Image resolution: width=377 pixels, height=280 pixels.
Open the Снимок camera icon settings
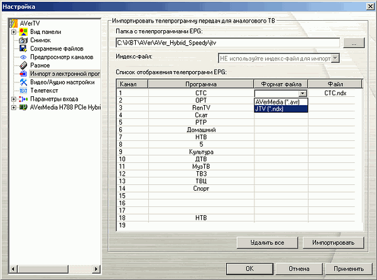23,40
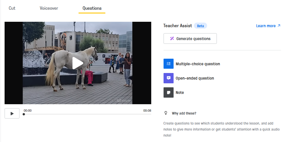285x142 pixels.
Task: Click the purple Open-ended question icon
Action: coord(168,78)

- TASK TO CARRY OUT -
Write out each entry exactly as given, but skip the pictures.

- EXPECTED ANSWER -
Image resolution: width=377 pixels, height=280 pixels.
Open the Снимок camera icon settings
23,40
285x142 pixels.
Task: Click the purple Open-ended question icon
Action: coord(168,78)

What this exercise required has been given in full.